Cloning and Expression Analysis of Cinnamoyl-CoA Reductase Gene(TsCCR) from Toona sinensis

肉桂酰辅酶A还原酶(CCR)是木质素合成的关键酶,本研究根据香椿转录组数据从太和‘红油椿’中克隆得到1个肉桂酰辅酶A还原酶基因,命名为TsCCR,对其进行了生物信息学分析,并通过荧光定量PCR技术分析了TsCCR基因在香椿幼苗根、茎、叶及低温、高温、干旱、盐4种非生物胁迫条件下的表达特性。结果表明:香椿TsCCR基因含有975 bp的开放阅读框,共编码324个氨基酸,含有FR-SDR-e保守结构域,与柑橘的亲缘关系最近;TsCCR基因在茎中的表达量最高;4℃低温胁迫期间,TsCCR表达量短暂升高后逐渐降低;38℃高温胁迫期间,短暂降低后逐渐升高;200 mmol/L NaCl盐胁迫处理期间,TsCCR表达量在4 h时急剧降低,随后又急剧增加;200 g/L PEG6000干旱胁迫处理期间,TsCCR表达量呈现先下降后升高又下降的趋势。以上结果表明香椿TsCCR基因在香椿抵抗非生物胁迫方面可能发挥调控作用,本试验结果为通过基因工程改良香椿的栽培抗性提供了参考。
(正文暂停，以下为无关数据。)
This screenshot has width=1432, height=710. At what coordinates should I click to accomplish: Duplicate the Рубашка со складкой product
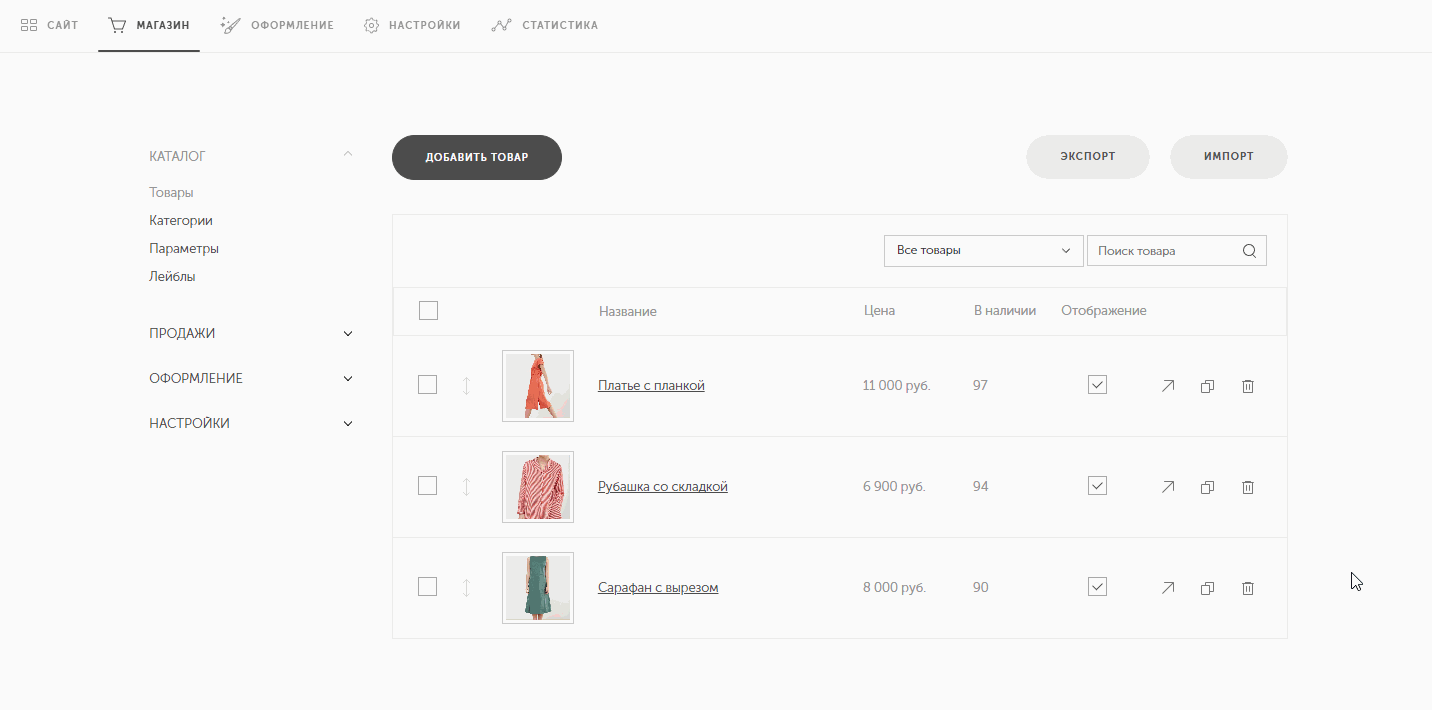coord(1207,487)

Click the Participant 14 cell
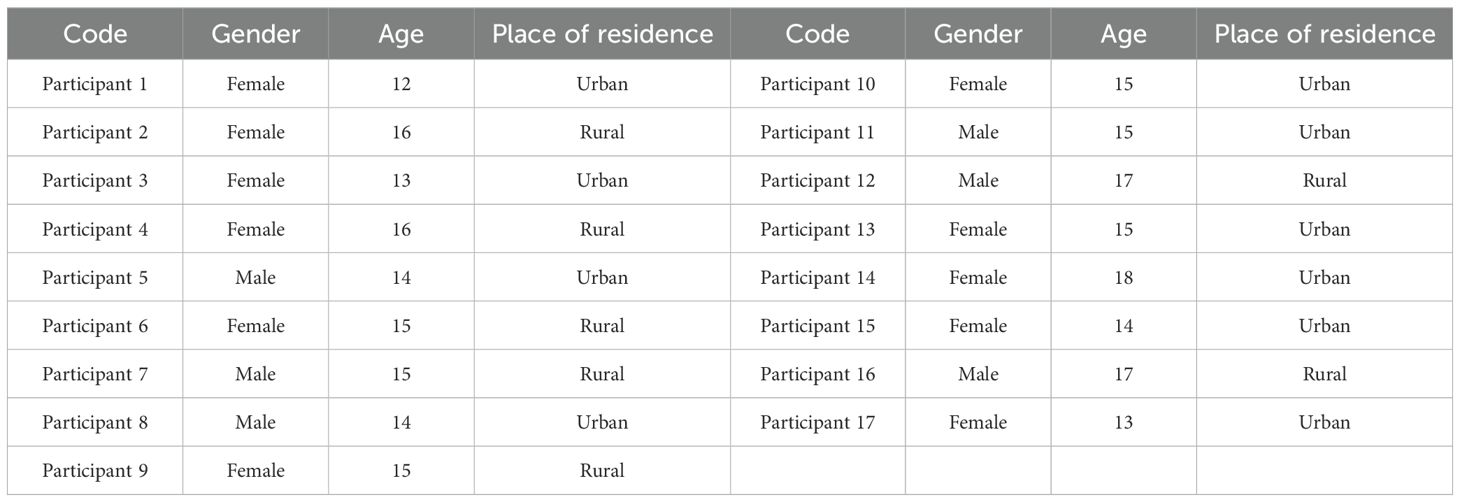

Cinnamoyl-CoA reductase plays an important role in lignin biosynthesis.In this research,one cinnamoyl-CoA reductase gene named TsCCR was cloned from Toona sinensis cultivar Taihe ＇Hongyou Toona sinensis＇ according to transcriptome sequencing data.The bioinformatics of TsCCR gene was analyzed,and TsCCR gene expression levels were also tested in different tissues（root,stem,leaf） of Toona sinensis seedlings,under four abiotic stress conditions（heat-temperature stress,cold-temperature stress,drought stress and salt stress） by fluorescent quantitative Real-time PCR.Sequence analysis revealed the Toona sinensis TsCCR gene contained an open reading frame of 975 bp encoding 324 amino acids,of which the TsCCR protein contained a FR-SDR-e conserved domain.Moreover,the relationship between Toona sinensis and Citrus sinensis CCR was closest.The TsCCR gene expression in stems was significantly higher than that in leaves and roots.The TsCCR gene expression increased temporarily first and then was down-regulated during 4℃ cold treatment.The expression trend was down-regulated temporarily and then was up-regulated during 38℃ heat treatment.The TsCCR gene expression decreased significantly in 4 h,and then increased rapidly again during 200 mmol/L Na Cl salt stress treatment.The TsCCR gene expression decreased,then increased,and then decreased again during 200 g/L PEG6000 drought stress treatment.All these results revealed that TsCCR gene might play an important role in resistance to abiotic stresses.These results might provide a reference for improving the cultivation of Toona sinensis by genetic engineering.